Where care and treatment for sick animals is unavailable or ineffective, they should be euthanized promptly and humanely. All flock or herd planning must include a farm-specific plan to decide on when an animal should be euthanized. This plan should at least document where additional assistance can be sought to make the final decision to euthanize the animal and what means should be used to kill it. The species specific veterinary societies could usefully assist in the updating of euthanasia guidelines in line with latest regulations. 

On every farm, an appropriate number of stockpeople should be trained and able to euthanize stock of all ages to ensure that euthanasia is never delayed. Where this is inappropriate, holdings should be able to demonstrate the availability of trained personnel to respond to emergencies within the approved time limit.

Future strategies to improve health and welfare

The governments should, as a public service, take responsibility to reduce the impact of endemic disease on the health and welfare of animals. Support is necessary in a guardianship role to monitor, enable, encourage and promote continual reduction in the priority diseases that impact health and welfare.

Governments should make support available through health and welfare stewardship programs and should ensure that improvements in animal welfare through animal health initiatives are recognized and rewarded. 

Retailers should encourage the adoption of outcome measures of health and welfare in their supply chain, using measures that are industry standards to prevent duplication of effort. Processors should give postmortem data to the farmer to inform the veterinary health plan.

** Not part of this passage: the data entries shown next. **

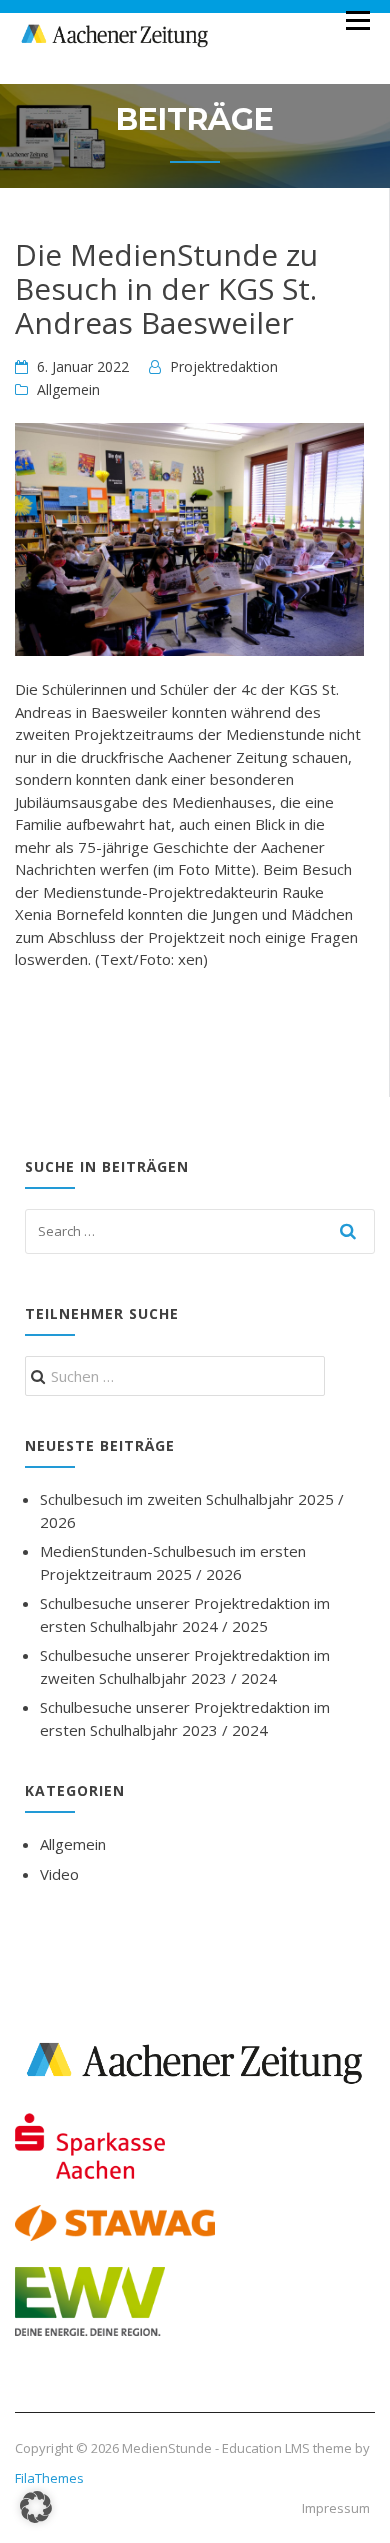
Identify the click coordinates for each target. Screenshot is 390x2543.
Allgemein (68, 389)
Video (59, 1874)
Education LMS (266, 2448)
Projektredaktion (224, 366)
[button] (36, 2507)
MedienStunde (167, 2448)
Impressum (336, 2508)
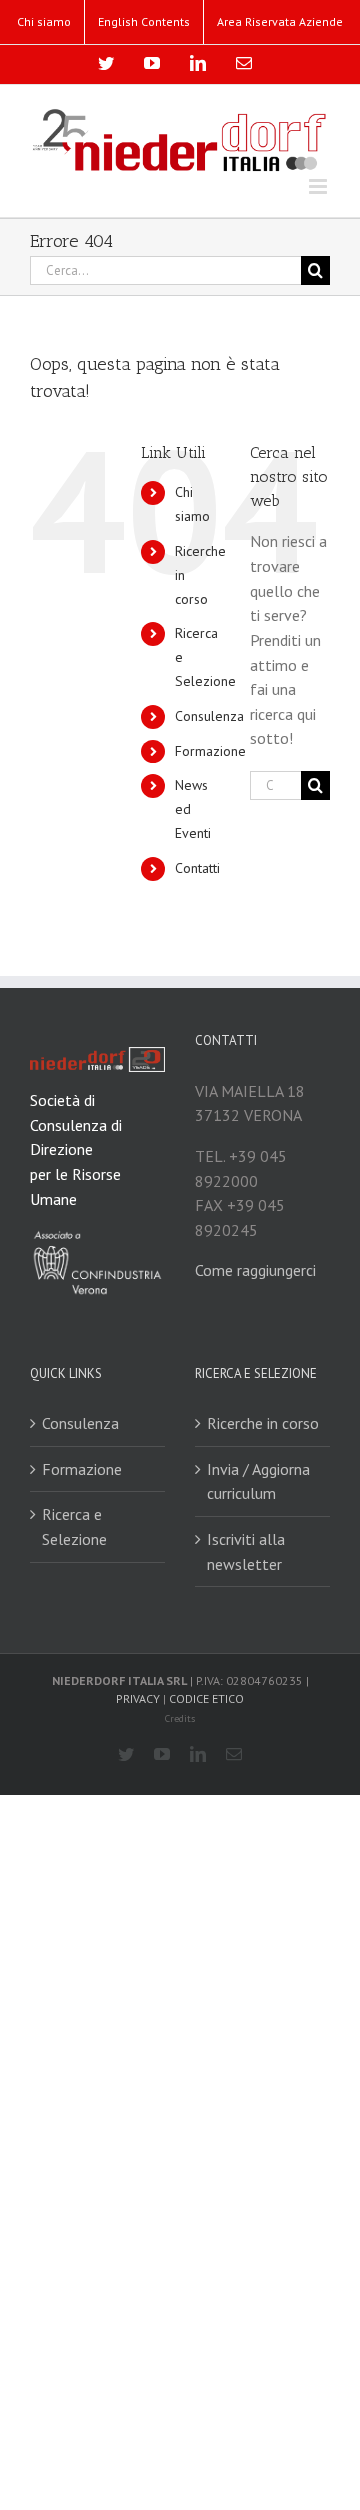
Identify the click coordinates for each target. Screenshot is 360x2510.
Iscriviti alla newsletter (246, 1551)
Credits (180, 1718)
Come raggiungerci (255, 1270)
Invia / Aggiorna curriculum (258, 1481)
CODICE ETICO (206, 1698)
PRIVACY (138, 1698)
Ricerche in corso (263, 1423)
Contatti (197, 868)
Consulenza (209, 716)
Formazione (210, 751)
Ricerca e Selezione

Additionally, retailers and processors should take responsibility for ensuring their supply base is adequately funded and prepared to deliver sustained proper health and welfare and that improved standards of health and welfare are appropriately rewarded. 

The animal keeper has primary responsibility to ensure that sick animals are nursed and treated appropriately or euthanized immediately if is apparent that further treatment is inappropriate. Where medicines are used, the veterinarian has to ensure that appropriate treatment is given. This is a complex area, and it is recommended that that the efficacy of treatment is recorded. It is also recommended that veterinarians debate the ethics and practicalities of this situation.

The government and industry should support suggested research and development opportunities that will benefit farm animal health and welfare. All stakeholders should take a proactive approach to improving farm animal health and welfare in the future.